"A conversation about student loans might not be an ideal start to a first date, especially if this is a relationship with some potential. However, when beginning a new relationship, it’s helpful to know what sort of debt your prospective significant other has.
When couples separate, their assets and debts are usually shared equally between them. In most cases, this means that everything including your home, your bank accounts and even your pets are divided equally.
Is a student loan a separate debt or a relationship debt?
Whether or not a student loan becomes a relationship debt usually comes down to how the loan was spent. It is possible for a student loan to be classified as either a separate debt, a relationship debt or a bit of both. Student loans are commonly classified as a separate debt as the qualifications obtained are for personal benefit. A student loan will also be separate if the loan consists of fees paid to the education provider and/or was used for purchasing study related materials such as textbooks.
Parts of a student loan may become a relationship debt where benefits from it were enjoyed by the household. A simple example might be where the student allowance part of the debt was spent on household groceries and/or other necessities.
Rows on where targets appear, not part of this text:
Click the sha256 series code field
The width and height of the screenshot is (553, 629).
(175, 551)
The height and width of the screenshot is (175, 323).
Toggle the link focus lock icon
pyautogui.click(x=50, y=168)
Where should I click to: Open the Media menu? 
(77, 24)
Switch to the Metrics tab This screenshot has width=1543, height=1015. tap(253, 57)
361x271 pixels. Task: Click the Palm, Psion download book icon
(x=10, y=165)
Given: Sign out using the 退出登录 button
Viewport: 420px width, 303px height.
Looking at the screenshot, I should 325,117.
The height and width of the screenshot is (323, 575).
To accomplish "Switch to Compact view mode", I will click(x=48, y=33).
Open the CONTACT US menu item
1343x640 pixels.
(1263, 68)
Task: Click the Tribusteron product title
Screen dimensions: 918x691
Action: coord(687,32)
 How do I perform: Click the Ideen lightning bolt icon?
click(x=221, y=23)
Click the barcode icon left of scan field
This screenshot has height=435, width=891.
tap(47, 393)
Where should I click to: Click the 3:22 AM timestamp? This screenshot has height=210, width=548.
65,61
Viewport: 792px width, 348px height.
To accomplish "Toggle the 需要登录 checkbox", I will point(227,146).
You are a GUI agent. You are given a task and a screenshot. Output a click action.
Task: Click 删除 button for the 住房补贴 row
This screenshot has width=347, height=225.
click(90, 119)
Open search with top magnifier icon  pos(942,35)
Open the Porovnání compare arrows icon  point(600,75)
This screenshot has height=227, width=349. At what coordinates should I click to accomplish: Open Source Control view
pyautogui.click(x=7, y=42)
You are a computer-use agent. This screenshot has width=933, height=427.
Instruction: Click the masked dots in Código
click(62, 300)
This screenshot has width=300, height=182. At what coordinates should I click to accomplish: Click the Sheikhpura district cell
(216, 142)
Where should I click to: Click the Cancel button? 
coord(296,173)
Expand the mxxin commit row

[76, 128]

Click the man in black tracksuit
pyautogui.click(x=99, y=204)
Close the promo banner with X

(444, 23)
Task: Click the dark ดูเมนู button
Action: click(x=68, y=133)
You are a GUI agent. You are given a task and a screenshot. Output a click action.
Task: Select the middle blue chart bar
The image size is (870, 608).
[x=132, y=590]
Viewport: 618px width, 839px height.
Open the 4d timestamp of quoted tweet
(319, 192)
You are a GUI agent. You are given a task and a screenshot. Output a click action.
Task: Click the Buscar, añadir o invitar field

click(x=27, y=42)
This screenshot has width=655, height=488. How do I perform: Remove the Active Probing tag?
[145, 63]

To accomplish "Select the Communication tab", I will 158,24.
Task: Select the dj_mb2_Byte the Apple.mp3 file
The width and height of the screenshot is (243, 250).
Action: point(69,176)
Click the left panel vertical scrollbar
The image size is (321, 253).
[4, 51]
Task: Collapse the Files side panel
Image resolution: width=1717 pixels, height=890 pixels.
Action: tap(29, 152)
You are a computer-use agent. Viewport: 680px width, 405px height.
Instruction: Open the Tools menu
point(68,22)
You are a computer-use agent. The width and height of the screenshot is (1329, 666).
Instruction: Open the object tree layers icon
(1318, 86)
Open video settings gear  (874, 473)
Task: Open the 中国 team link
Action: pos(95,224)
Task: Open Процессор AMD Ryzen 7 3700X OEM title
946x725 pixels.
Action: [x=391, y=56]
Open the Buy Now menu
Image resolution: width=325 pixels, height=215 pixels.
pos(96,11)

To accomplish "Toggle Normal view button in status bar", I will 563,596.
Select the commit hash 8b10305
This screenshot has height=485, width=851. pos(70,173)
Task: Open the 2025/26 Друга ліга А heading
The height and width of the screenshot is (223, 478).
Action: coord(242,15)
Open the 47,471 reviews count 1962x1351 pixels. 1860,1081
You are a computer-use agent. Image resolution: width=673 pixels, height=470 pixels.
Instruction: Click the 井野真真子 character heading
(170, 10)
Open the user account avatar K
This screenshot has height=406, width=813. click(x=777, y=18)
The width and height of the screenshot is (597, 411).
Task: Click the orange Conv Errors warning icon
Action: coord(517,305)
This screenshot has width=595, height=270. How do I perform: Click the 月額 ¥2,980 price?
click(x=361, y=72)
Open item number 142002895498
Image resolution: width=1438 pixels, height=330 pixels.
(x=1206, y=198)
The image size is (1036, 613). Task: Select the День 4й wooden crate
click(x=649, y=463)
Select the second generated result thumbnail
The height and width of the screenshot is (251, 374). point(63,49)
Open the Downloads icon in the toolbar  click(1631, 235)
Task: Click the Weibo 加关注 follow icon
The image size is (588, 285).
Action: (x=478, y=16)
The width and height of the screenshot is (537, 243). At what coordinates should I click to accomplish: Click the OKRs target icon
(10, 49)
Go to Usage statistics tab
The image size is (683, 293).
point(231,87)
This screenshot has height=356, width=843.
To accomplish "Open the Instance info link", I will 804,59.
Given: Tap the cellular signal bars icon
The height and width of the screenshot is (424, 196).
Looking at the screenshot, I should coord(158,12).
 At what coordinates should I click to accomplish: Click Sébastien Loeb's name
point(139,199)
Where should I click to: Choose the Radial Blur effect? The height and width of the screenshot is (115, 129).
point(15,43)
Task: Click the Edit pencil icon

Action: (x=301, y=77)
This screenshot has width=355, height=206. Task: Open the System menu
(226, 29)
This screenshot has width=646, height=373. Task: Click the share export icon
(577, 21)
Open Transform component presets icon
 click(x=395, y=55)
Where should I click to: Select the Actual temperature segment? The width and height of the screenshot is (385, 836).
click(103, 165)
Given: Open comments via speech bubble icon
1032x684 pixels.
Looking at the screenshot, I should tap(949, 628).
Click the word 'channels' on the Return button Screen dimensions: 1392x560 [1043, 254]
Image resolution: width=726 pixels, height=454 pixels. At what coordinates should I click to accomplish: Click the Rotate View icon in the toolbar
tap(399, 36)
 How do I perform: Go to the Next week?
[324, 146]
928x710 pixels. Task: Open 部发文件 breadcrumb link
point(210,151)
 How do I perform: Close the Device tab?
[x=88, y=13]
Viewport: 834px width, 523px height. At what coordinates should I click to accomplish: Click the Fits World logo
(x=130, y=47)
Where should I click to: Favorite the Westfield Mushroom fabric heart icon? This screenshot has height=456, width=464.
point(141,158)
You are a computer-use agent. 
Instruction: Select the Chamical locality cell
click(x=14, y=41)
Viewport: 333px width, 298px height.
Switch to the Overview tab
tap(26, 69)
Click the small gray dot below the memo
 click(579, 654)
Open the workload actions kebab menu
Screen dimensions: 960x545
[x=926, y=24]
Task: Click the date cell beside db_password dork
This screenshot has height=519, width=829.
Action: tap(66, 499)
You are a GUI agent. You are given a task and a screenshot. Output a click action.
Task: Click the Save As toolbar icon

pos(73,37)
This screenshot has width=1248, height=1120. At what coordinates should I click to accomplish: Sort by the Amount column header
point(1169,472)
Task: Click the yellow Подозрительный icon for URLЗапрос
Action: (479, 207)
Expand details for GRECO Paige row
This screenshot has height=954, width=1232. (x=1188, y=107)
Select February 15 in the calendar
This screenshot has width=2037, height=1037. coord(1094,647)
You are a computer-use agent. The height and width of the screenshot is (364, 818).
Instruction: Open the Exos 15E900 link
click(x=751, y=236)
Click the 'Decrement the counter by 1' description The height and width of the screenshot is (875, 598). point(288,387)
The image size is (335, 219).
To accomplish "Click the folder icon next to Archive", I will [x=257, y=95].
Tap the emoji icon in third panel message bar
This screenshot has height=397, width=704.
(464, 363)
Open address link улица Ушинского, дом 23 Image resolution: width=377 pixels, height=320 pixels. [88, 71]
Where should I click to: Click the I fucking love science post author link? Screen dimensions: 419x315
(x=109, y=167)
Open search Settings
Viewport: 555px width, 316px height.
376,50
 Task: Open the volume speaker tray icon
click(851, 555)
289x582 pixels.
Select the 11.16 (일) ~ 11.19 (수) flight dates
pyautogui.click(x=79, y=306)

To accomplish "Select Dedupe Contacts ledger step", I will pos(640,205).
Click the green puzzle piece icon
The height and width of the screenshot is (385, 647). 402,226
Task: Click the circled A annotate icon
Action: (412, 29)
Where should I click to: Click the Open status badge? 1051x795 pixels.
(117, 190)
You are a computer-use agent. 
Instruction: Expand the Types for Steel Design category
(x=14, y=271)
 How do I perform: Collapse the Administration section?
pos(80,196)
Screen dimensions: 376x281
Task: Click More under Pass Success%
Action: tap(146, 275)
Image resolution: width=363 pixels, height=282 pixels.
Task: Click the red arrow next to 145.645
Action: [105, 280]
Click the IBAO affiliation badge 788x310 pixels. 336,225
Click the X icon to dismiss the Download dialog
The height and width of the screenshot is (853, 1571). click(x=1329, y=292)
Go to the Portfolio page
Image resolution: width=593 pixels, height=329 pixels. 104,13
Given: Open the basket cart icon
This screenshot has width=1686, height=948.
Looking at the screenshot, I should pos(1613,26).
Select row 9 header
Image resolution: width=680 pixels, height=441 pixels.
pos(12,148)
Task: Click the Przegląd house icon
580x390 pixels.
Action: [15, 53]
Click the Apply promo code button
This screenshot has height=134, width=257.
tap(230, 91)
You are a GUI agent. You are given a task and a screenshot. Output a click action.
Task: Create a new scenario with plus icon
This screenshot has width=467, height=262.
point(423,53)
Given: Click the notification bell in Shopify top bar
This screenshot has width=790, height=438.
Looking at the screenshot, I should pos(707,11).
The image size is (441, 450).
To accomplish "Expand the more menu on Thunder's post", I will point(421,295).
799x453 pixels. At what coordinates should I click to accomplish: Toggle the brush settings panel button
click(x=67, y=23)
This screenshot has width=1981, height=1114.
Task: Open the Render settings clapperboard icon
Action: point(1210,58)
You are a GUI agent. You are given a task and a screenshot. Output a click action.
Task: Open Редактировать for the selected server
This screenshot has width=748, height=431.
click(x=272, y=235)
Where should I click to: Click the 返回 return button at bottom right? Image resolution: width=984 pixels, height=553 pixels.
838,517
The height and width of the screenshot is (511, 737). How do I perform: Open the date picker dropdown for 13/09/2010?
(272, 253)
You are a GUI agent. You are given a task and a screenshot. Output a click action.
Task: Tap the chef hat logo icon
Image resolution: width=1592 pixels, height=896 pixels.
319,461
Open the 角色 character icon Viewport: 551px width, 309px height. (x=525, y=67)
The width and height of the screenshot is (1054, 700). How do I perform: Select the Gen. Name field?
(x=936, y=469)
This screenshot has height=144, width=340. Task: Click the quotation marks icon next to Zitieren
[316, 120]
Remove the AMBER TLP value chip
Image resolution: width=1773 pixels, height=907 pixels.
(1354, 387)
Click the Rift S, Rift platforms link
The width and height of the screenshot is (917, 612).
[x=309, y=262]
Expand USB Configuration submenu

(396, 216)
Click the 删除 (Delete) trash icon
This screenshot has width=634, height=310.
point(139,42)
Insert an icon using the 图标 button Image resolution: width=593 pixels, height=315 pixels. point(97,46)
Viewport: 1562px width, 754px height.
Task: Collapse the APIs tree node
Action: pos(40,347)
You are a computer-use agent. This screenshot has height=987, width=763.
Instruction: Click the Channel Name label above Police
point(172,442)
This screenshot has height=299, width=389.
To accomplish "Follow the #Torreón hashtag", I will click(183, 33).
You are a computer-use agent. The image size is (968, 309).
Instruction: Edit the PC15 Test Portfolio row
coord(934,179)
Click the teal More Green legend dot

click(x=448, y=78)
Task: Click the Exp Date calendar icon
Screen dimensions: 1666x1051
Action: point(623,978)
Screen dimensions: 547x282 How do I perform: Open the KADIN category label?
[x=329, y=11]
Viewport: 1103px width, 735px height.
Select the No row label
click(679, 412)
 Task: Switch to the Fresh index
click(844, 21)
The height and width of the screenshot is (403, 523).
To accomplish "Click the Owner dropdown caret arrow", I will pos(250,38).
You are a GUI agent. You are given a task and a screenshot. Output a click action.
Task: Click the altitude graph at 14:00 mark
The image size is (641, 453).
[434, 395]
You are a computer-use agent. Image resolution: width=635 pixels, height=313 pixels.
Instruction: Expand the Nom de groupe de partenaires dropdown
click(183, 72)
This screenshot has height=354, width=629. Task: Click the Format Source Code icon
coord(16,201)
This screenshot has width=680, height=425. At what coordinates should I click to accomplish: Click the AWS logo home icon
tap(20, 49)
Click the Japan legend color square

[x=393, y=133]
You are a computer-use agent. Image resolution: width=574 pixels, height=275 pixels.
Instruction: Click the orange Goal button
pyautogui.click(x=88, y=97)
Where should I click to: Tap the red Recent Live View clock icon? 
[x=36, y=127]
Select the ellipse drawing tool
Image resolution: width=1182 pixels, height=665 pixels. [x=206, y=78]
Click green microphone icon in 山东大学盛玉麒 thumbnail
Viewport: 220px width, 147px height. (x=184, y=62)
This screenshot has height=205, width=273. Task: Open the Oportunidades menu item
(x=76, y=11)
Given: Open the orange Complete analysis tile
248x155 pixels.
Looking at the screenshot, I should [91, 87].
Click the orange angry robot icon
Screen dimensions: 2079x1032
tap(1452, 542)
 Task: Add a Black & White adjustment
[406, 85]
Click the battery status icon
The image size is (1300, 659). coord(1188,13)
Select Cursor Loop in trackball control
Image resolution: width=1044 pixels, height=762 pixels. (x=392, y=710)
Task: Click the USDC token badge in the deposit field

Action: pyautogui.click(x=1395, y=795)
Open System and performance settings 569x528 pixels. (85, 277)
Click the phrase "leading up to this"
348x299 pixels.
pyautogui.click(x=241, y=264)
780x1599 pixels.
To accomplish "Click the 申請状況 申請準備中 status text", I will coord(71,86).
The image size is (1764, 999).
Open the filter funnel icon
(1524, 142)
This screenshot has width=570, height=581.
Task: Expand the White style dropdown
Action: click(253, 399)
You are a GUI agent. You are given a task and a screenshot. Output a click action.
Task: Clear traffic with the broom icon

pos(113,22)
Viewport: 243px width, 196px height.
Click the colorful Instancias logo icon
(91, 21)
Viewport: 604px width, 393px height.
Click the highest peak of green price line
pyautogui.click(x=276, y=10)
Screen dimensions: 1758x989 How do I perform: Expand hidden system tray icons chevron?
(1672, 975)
The specific amount spent for the household benefit may be calculated and regarded as a relationship debt to be shared by both parties.
A student loan may in whole become a relationship debt if the future benefits enjoyed by the family could not have been obtained without the loan. If a couple agree that of one them should obtain a student loan that eventually led to employment which provided a substantial economic and/or social benefit to the couple, the entire loan may be regarded as a relationship debt when/if the couple separate.
We recommend you keep track of how much student loan is being accrued during your relationship and what impact this will have on you if you separate."